**Problem to work on:**
Only the lines from the one containing "The width and" through the last line of the material should be copied, exactly as written and without pictures.

= Beginning of Section =

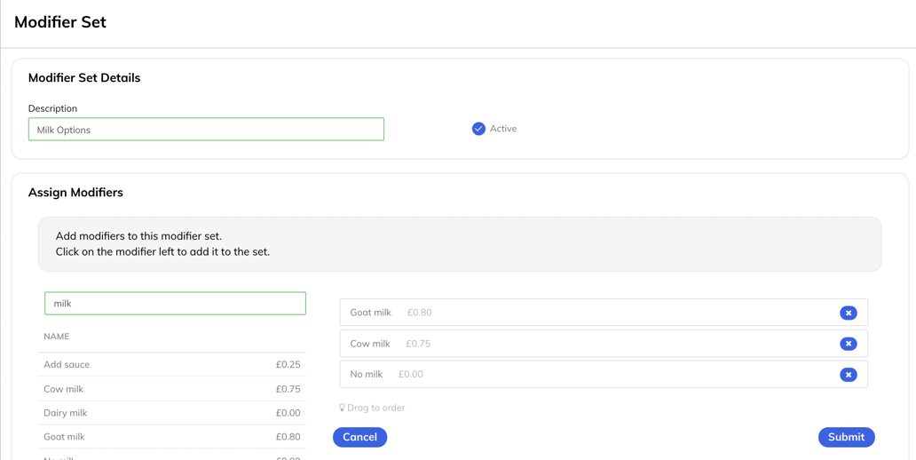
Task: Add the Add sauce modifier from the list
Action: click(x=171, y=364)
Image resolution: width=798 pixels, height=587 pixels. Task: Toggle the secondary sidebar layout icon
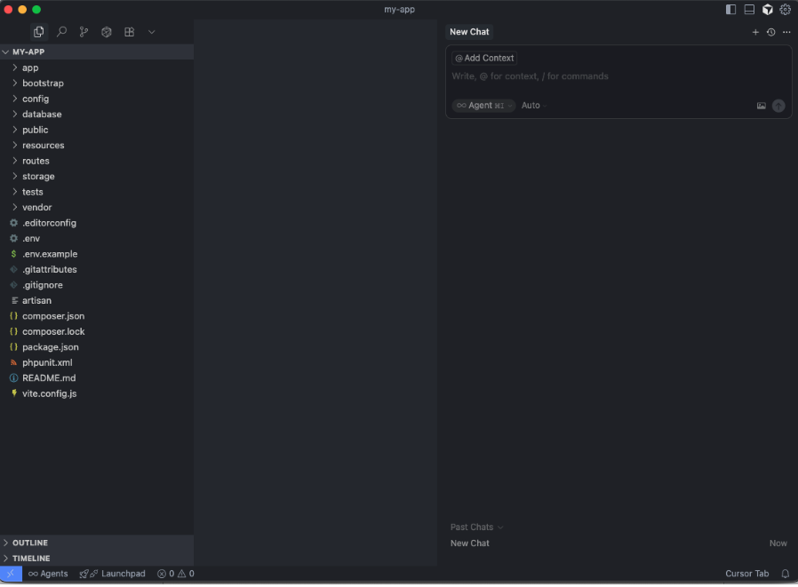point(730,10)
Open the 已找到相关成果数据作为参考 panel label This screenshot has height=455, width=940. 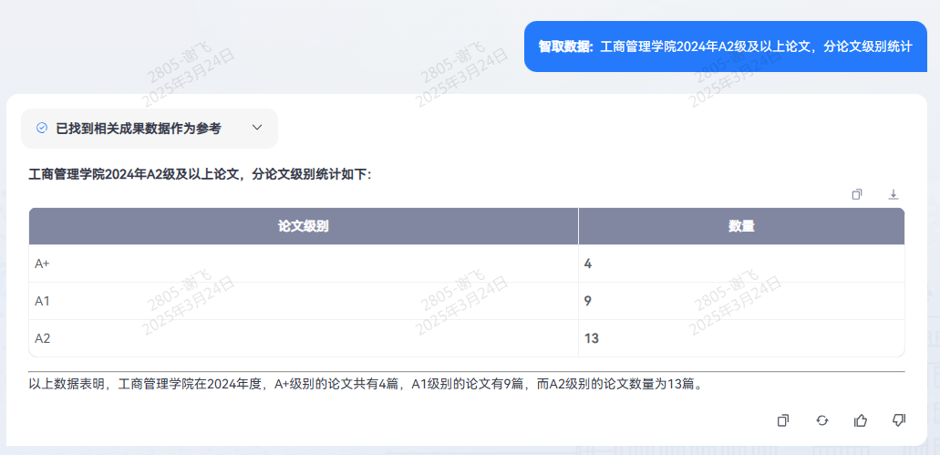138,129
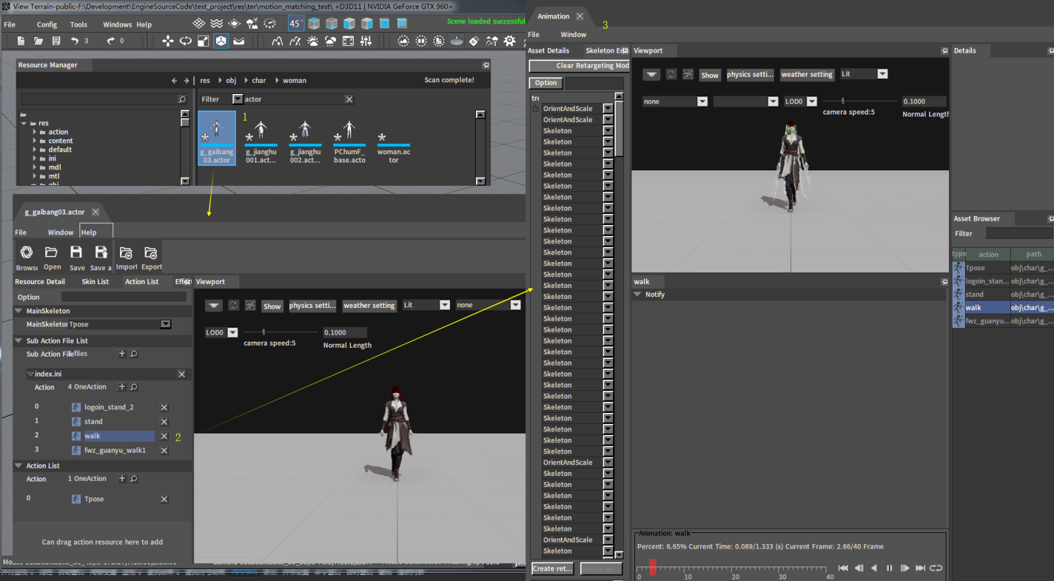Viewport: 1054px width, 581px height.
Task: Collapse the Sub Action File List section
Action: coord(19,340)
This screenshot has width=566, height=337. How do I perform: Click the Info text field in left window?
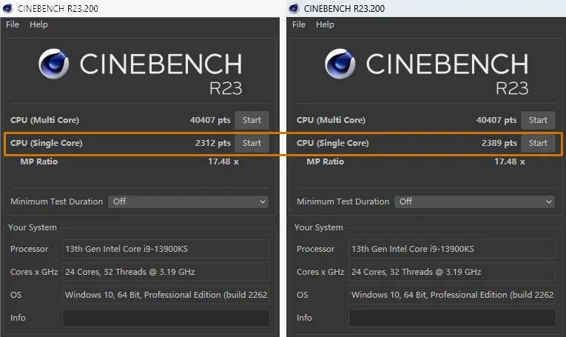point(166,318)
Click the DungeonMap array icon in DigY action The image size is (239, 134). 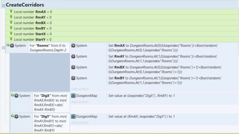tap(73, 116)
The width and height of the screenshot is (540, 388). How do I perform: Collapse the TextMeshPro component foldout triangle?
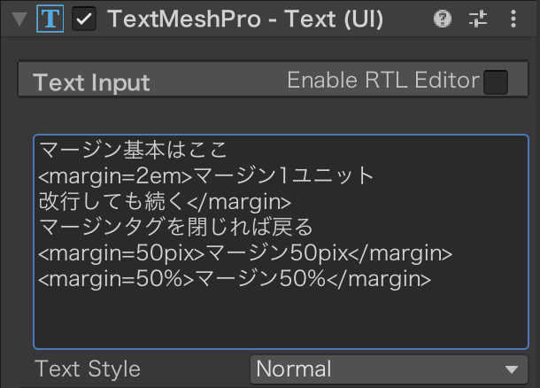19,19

= End of Section =

**Exercise solution:**
The width and height of the screenshot is (540, 388). How do I perform: Collapse the TextMeshPro component foldout triangle?
19,19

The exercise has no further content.